Washington State Fair forced to close due to COIVD-19

Christina Rhoades, Print Editor

The screaming. 

The laughing. 

The scent of cotton candy wafting through the air. 

All things that have been a given in the Puyallup valley for the last 120 years. 

The Washington State Fair, formerly known as the Puyallup Fair, has been a staple of the Puyallup community. Every year, the fair attracts an average of 1 million people over the span of their 20 day fall season. 

Due to the ongoing pandemic, the Fair was forced to close their gates and reevaluate how Washington state was going to “do the Puyallup” this year. 

Renee McClain has been the Chief Financial Officer of the fair for the last 25 years and has been attending since she was 16. She knows that the fair has a strong impact on the local economy and with its closure, for both the spring and fall fairs, many parties have been affected.

“The hotel industry has been significantly impacted. They are booked [full] when the Fair is going on from our exhibitors, vendors [and] guests, whomever that may be. [COVID-19] definitely hits them extremely hard. It [impacts] all the people we employ ourselves, about 15,000 during the Fair, so all of those people are not able to work. Therefore the money that they’re making isn’t going back into the economy,” McClain said. 

Since many people travel from out of town to visit the fair, there’s a lot more money being spent in the local economy. The Fair itself makes a significant amount, but so do many of the hotels and surrounding businesses.

“It’s a couple hundred millions dollars that the Fair generates and brings in, in direct spending [inside] the Fair and indirect spending outside of the Fair. It’s definitely significant,”  McClain said. 

Mike Christensen is a fourth generation co-owner of the Sales Family business, one of the many concession stands at the Fair, most known for their Krusty Pups. The Sales Family gets a lot of business at their multiple booths inside the fair. 

“During a normal fair season, we have eight stands and about 230 employees. We have people that have worked for us for up to 30 years and we have people that live in other states that fly in and stay for the month as a full blown operation,” Christensen said. 

The Fair board had some decisions to make when COVID-19 started to affect the whole world. They had to evaluate how to best handle the situation. 

“When [COVID] hit us in the middle of March, and being in a gathering business no matter if that’s year around or during our Fair, we ended up having to cancel all of our events at that time. We then ended up having to cancel our spring fair. We were then waiting and ended up having to cancel our state fair,” McClain said.

The Sales Family also had to identify how COVID was going to affect them. They had to decide what would be most beneficial for their business. 

 “As soon as we knew that COVID-19 was happening we sat down and took a look at our finances and determined that, if we didn’t open, we would be fine for a year or until this thing rights itself. That gave us the opportunity to be able to play the two drive-thru sessions that they had and that was beneficial to just help [us] along a little bit,” Christensen said. 

One thing the fair was able to do in order to stay relevant to the community and keep fair memories alive was to hold multiple drive-thru fair food sessions throughout the summer.

“One thing we found was that we could do drive-thrus. We [kind of] tested that in July and it was successful. It’s not a fair, but it gave some of our long-term, local concessioners a chance to get out there and make some money. Just being relevant and being out there was a positive thing,” McClain said. “We then wanted to enhance the experience so that people could still come and have it be a memory, still get their favorite food. We added animals, some displays, [and] music just to be heard throughout [the drive-thru].”

The Sales family was able to run one stand during the altered schedule. This was a drop from their normal eight stands, but they were still able to get some income.  

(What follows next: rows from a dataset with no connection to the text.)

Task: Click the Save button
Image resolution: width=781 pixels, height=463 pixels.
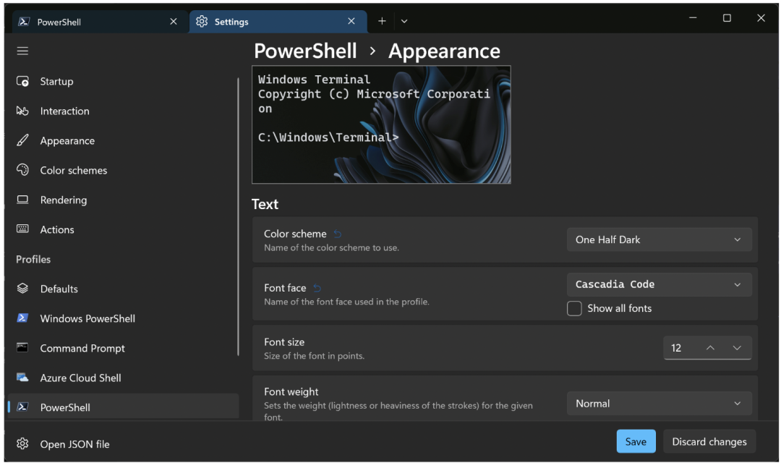Action: click(x=636, y=441)
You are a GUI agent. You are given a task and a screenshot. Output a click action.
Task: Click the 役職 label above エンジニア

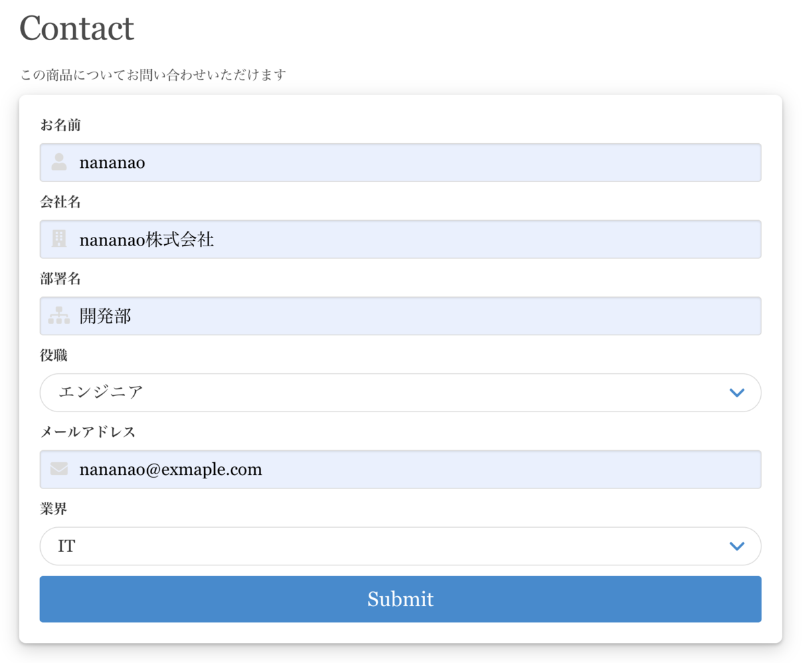pyautogui.click(x=50, y=355)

 “The drive-thru was great but running one stand, two days a week, versus running eight stands for 20 days straight [is very different]. Clearly, the revenue doesn’t even begin to match,” Christensen said. 

The Fair itself also took a financial hit. They were still able to use some funds that they had in reserves to run the fair food drive up and go. 

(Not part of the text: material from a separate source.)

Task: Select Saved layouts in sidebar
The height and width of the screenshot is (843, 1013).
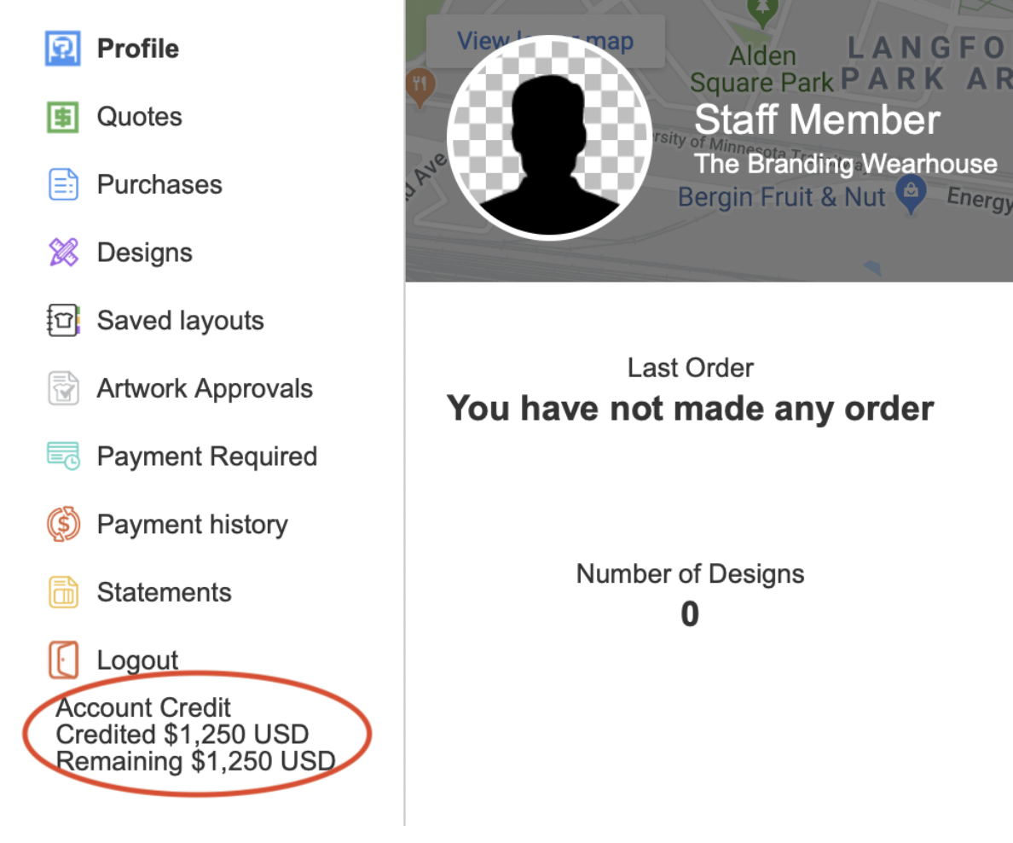Action: point(181,321)
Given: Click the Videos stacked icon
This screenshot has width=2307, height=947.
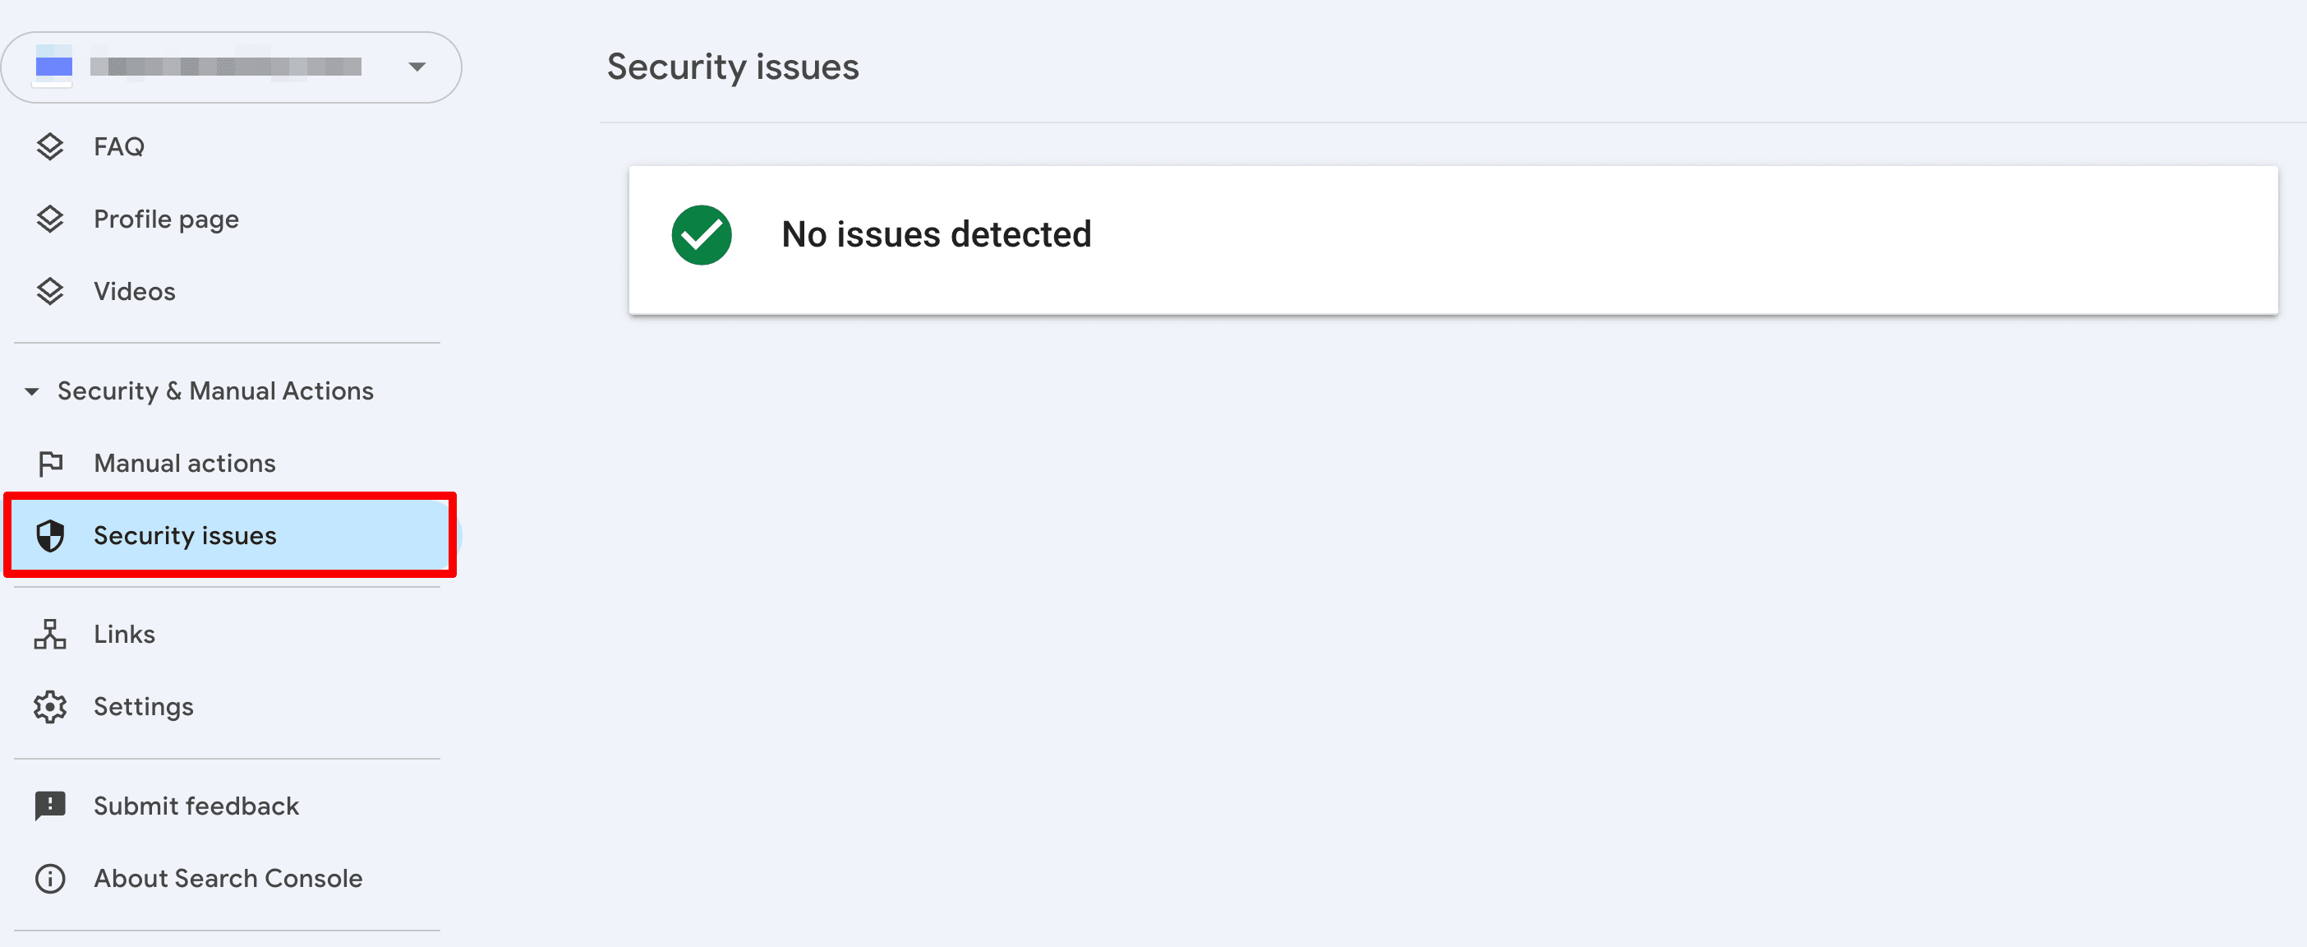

“Financially it’s just been a drop in the bucket for us. When this all happened, we had to look at our business model. The very positive piece is we were coming into this year with significant cash reserves because we were getting ready to do some significant capital projects… Unfortunately, the pandemic has made us have to go in and use those reserves just to stay vital and operating,” McClain said. 

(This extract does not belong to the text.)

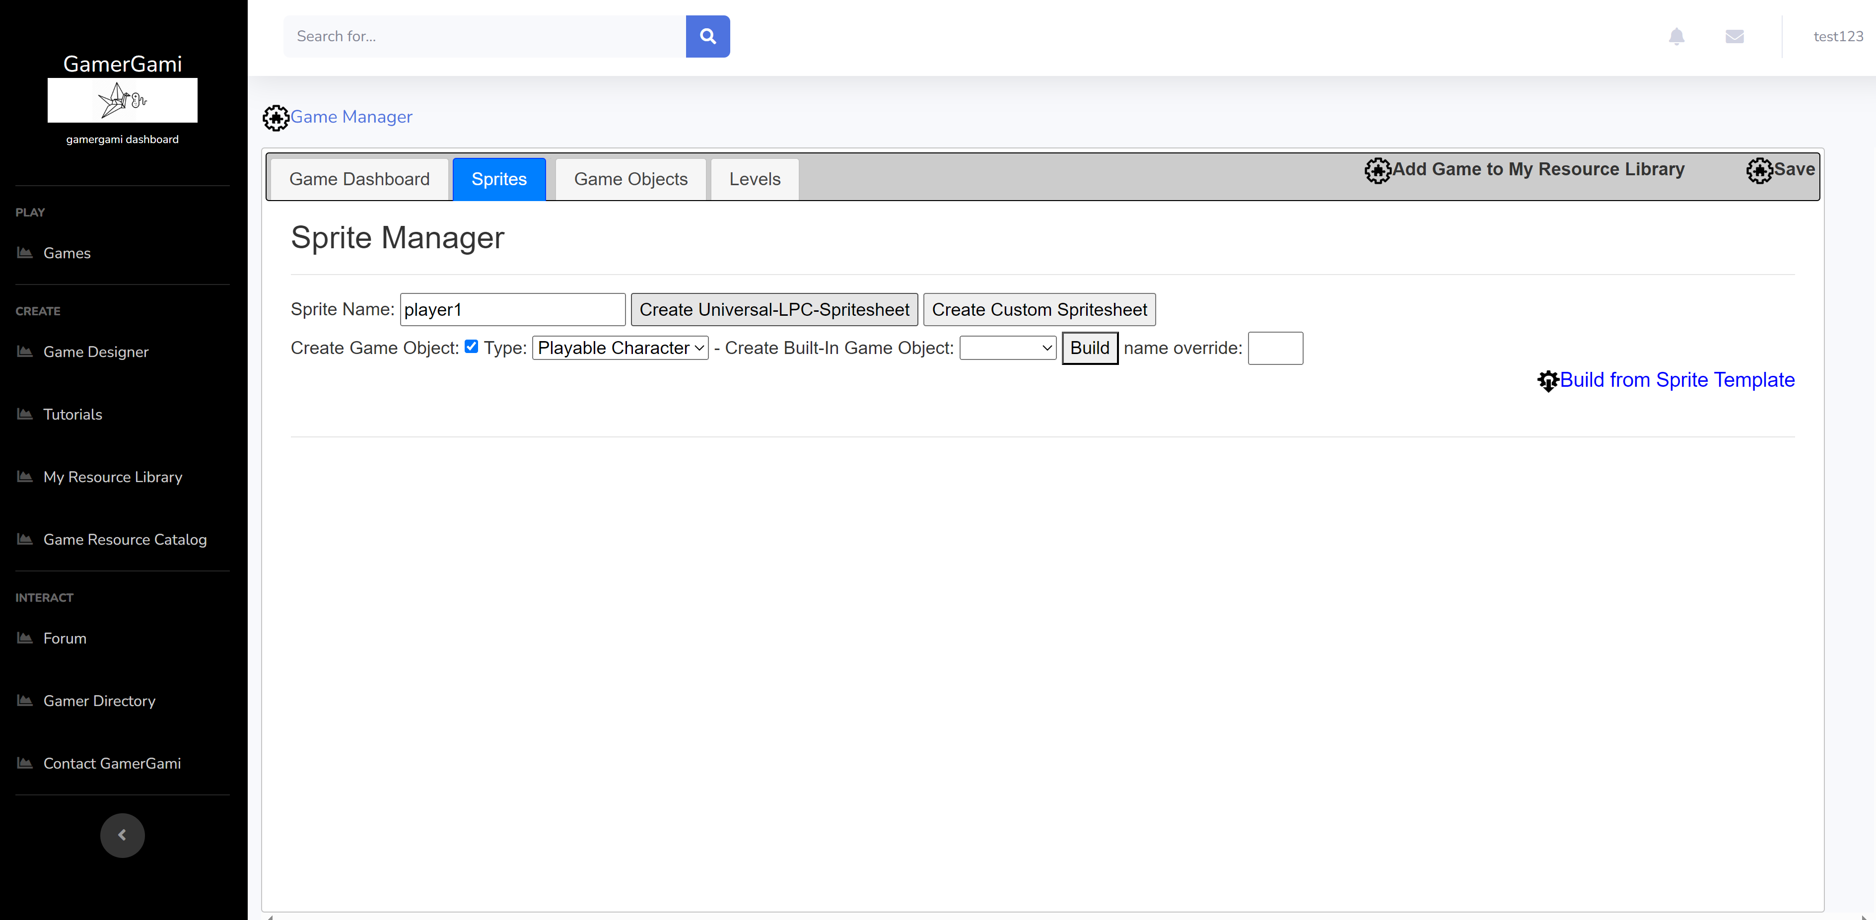Click the search magnifier button
1876x920 pixels.
coord(707,36)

 Christensen knows that the Krusty Pup stands are going to be at the Fair in some capacity next year. The element that their business is dependent upon is the Fair itself. 

“The question is gonna be at what level, if we open next year even for the spring or fall fair, at whatever size the fair choses to open, then that’ll determine on what scale we open. It’s all driven by supply and demand,” Christensen said. “As soon as this thing levels out, then we’re fine. It’s just a matter of surviving what’s currently going on.”

The absence of the fair this year was definitely a shock to many this year after operating for 120 years without interruption, but the community was able to make the most of it and still find some way to “do the Puyallup.” 

“Ninety five percent of the people are like, ‘Thank you for being here. Thank you for having this event. This has been a tradition at least we can say we did the Fair in some manner,’” McClain said.